Gnus development mailing list
 help / color / mirror / Atom feed
* on matching more naked URLs in articles
@ 2000-01-22 14:32 Steinar Bang
  2000-04-21 12:17 ` Lars Magne Ingebrigtsen
  0 siblings, 1 reply; 13+ messages in thread
From: Steinar Bang @ 2000-01-22 14:32 UTC (permalink / raw)


Before I waste time on it: has anyone looked into changing
gnus-button-url-regexp into matching naked URLs without a protocol
field?  Ie. URLs like dodrt.dod.no, vvv.no, imdb.com etc.

And is there a way to getting the changed gnus-button-url-regexp into
gnus-button-alist without restarting Gnus?  (I suspect that ever
longer and more cryptic regexps require quick cycles of changing and
trying)

Todays gnus-button-url-regexp is 
 "\\b\\(s?https?\\|ftp\\|file\\|gopher\\|news\\|telnet\\|wais\\|mailto\\):\\(//[-a-zA-Z0-9_.]+:[0-9]*\\)?\\([-a-zA-Z0-9_=!?#$@~`%&*+|\\/:;.,]\\|\\w\\)+\\([-a-zA-Z0-9_=#$@~`%&*+|\\/]\\|\\w\\)"

I'm not sure where the best place to change it is.  My first attempt
would be something like this:
 "\\b\\(\\(s?https?\\|ftp\\|file\\|gopher\\|news\\|telnet\\|wais\\|mailto\\):\\(//[-a-zA-Z0-9_.]+:[0-9]*\\)?\\([-a-zA-Z0-9_=!?#$@~`%&*+|\\/:;.,]\\|\\w\\)+\\([-a-zA-Z0-9_=#$@~`%&*+|\\/]\\|\\w\\)\\|\\([A-Za-z]+\\.\\)+\\(com\\|org\\|no\\|se\\)\\(/[A-Za-z0-9/]+\\)?\\)"

I'm not sure if the top level domain should be from a fixed list, or
if we just should match [A-Za-z]?  Are there efficiency reasons for
doing it either way?

Most URLs exchanged this way seems to be .com URLs or URLs in the
native national domain of a particular newsgroup.
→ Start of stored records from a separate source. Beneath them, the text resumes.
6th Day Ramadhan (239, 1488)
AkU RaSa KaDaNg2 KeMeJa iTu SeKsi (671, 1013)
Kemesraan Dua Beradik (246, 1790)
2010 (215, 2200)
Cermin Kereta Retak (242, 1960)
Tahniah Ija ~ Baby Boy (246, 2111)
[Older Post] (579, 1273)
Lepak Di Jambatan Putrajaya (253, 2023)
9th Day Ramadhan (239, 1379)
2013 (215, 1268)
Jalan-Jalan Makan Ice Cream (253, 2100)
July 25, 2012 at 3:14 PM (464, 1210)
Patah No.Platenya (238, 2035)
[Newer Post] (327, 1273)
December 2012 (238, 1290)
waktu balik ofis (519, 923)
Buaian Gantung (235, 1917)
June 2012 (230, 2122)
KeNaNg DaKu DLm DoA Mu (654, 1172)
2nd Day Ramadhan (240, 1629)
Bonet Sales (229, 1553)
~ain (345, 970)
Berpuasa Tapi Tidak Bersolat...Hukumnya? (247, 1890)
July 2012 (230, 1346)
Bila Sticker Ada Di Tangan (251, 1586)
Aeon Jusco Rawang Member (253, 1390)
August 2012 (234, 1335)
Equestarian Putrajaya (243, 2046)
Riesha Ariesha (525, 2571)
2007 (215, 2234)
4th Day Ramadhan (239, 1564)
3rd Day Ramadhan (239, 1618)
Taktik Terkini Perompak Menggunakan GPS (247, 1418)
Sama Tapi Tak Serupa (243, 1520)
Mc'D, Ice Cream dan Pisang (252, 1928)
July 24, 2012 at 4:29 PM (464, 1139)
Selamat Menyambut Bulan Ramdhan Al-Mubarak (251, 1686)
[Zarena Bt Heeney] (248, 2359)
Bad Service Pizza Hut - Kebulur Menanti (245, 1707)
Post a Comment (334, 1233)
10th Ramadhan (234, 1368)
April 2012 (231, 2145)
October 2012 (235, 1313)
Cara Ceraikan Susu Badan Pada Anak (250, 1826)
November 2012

^ permalink raw reply	[flat|nested] 13+ messages in thread

* Re: on matching more naked URLs in articles
  2000-01-22 14:32 on matching more naked URLs in articles Steinar Bang
@ 2000-04-21 12:17 ` Lars Magne Ingebrigtsen
  2000-04-21 13:51   ` Steinar Bang
  0 siblings, 1 reply; 13+ messages in thread
From: Lars Magne Ingebrigtsen @ 2000-04-21 12:17 UTC (permalink / raw)


Steinar Bang <sb@metis.no> writes:

> Before I waste time on it: has anyone looked into changing
> gnus-button-url-regexp into matching naked URLs without a protocol
> field?  Ie. URLs like dodrt.dod.no, vvv.no, imdb.com etc.

I think that would be a good idea, and perhaps just matching stuff
that consists of a-z with two (or more) dots in between would do the
trick?  (Or one dot if it ends in "com".)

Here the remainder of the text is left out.